■ **TASK REQUIREMENTS**: Please output, without any change, the lines of the material below from the very first through the one with "Viewport: 1024px width, 605px height.".

■ **GIVEN DATA**:
- - - - -

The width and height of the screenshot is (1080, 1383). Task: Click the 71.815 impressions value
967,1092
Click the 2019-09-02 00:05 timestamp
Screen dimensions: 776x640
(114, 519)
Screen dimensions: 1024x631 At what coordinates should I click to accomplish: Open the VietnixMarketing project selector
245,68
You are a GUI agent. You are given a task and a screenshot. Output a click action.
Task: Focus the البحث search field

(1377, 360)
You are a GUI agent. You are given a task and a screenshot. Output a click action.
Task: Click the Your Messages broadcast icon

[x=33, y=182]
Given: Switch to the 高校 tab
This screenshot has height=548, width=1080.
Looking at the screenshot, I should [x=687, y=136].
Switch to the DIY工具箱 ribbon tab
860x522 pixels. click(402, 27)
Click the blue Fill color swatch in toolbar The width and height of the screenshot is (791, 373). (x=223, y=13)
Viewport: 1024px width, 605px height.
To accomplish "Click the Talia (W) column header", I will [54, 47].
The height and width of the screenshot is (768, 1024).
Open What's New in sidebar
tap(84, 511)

- - - - -

■ **COMPLETED EXERCISE**:
The width and height of the screenshot is (1080, 1383). Task: Click the 71.815 impressions value
967,1092
Click the 2019-09-02 00:05 timestamp
Screen dimensions: 776x640
(114, 519)
Screen dimensions: 1024x631 At what coordinates should I click to accomplish: Open the VietnixMarketing project selector
245,68
You are a GUI agent. You are given a task and a screenshot. Output a click action.
Task: Focus the البحث search field

(1377, 360)
You are a GUI agent. You are given a task and a screenshot. Output a click action.
Task: Click the Your Messages broadcast icon

[x=33, y=182]
Given: Switch to the 高校 tab
This screenshot has height=548, width=1080.
Looking at the screenshot, I should [x=687, y=136].
Switch to the DIY工具箱 ribbon tab
860x522 pixels. click(402, 27)
Click the blue Fill color swatch in toolbar The width and height of the screenshot is (791, 373). (x=223, y=13)
Viewport: 1024px width, 605px height.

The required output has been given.